What you eat can affect your quality of life and sleep too. This is the reason why you should include foods with magnesium, lycopene, selenium, tryptophan, vitamin C, and carbohydrates in your dinner. These nutrients have been scientifically proven to greatly improve your quality of sleep, hence it’s mandatory to have foods containing them regularly.
1. Foods High In Magnesium
Spinach, chard, pumpkin seeds, yogurt, dark chocolate, avocado, figs, and bananas are excellent sources of magnesium. This mineral plays an important role in lowering high blood pressure and inflammation in the body. As far as your sleep is concerned, magnesium has the ability to influence the sleep-wake cycle in your body.
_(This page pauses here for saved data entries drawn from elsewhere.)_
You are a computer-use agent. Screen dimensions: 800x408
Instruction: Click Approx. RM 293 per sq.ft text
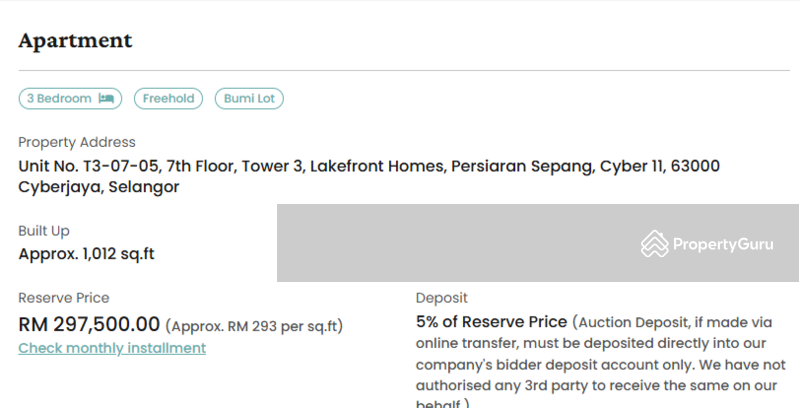pyautogui.click(x=255, y=326)
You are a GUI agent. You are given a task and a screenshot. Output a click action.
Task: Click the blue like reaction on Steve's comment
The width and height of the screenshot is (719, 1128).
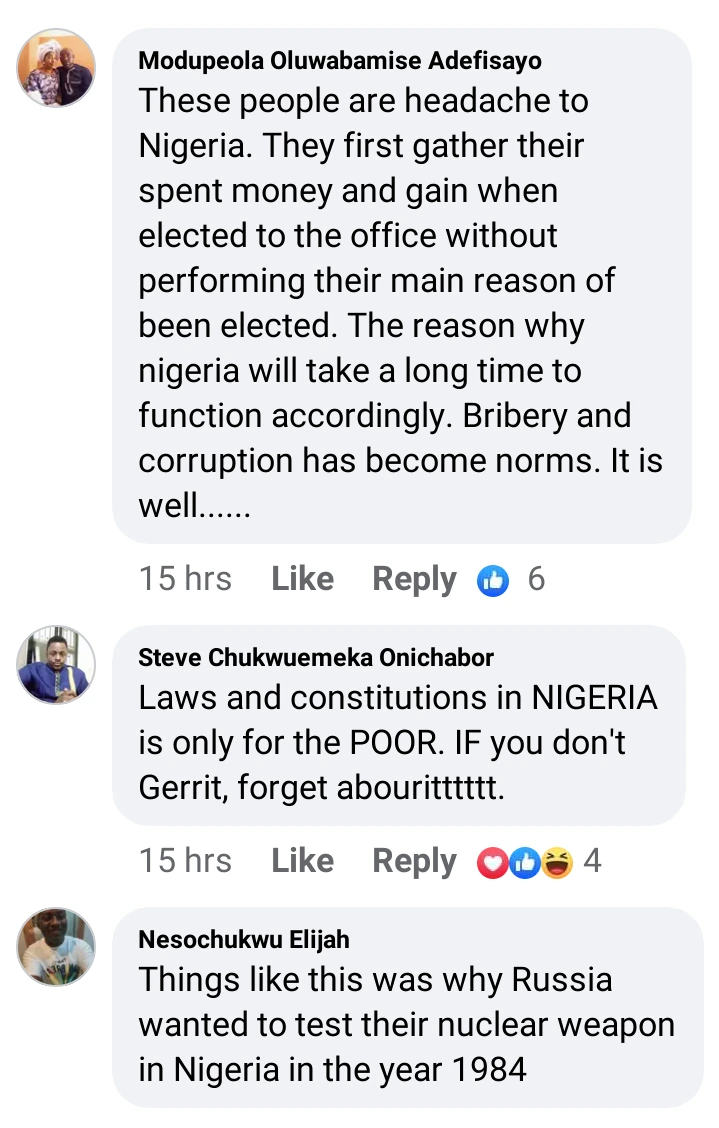[525, 862]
In addition, to that, it regulates the hormone melatonin and binds to the neurotransmitter chemical in the brain called GABA. The combined effect makes your brain and body calm and relaxed, eventually making you fall asleep. It also helps to lower the effect of calcium and cortisol thereby preventing nervousness and muscle twitching during sleep.1
2. Foods High In Lycopene
Lycopene is present in abundance in guavas, watermelons, papayas, tomatoes, red peppers and grapefruits. Several scientific studies have found that the consumption of lycopene-rich foods helped to improve the duration of sleep among light sleepers.2
3. Foods High In Selenium
Although selenium is a trace mineral, its deficiency can negatively affect your health and sleep quality. Top selenium containing foods include Brazil nuts, tuna, halibut, sardines, beef, turkey, and poultry. Have any of these foods at least an hour before you go to sleep.3
4. Foods High In Tryptophan
Tryptophan is one of the most important amino acids for sleep. It is necessary for the synthesis of serotonin that can make you feel happy. Tryptophan is also responsible for the release of the hormone melatonin which makes you drowsy. Having tryptophan-containing foods like nuts, seeds, tofu, chicken, turkey, oats, beans, lentils, and eggs has been proven to lower anxiety and depression. This, in turn, gives you a sound sleep by decreasing the chances of sleep apnea and teeth grinding.4
5. Foods High In Calcium
There’s a solid reason why we are encouraged to drink milk right from childhood. Not only is calcium a mineral your skeletal system loves but it’s also a natural sleep aid. It contains tryptophan which helps you fall asleep easily into a long and restful sleep. Milk, cheese, yogurt, kale, sardines, and almonds have ample calcium to meet your daily requirement.5
6. Foods High In Carbohydrates
Researchers claim that consuming dinner with high glycemic index foods at least 4 hours before sleeping can make you fall fast asleep. This is because high carbohydrate intake releases the amino acid tryptophan that produces both serotonin and melatonin. These work together to make you feel lethargic and sleepy. However, be mindful of eating healthy foods like whole grains, potatoes, and legumes instead of junk food for the carbs to prevent chances of weight gain.6
Ultimately, in addition to eating these foods, you should follow a strict routine for sleep time too. Keep away any electronic devices once you are in bed and focus on your breathing to mellow your mind down. Once it becomes a daily ritual, falling asleep wouldn’t seem like a struggle anymore!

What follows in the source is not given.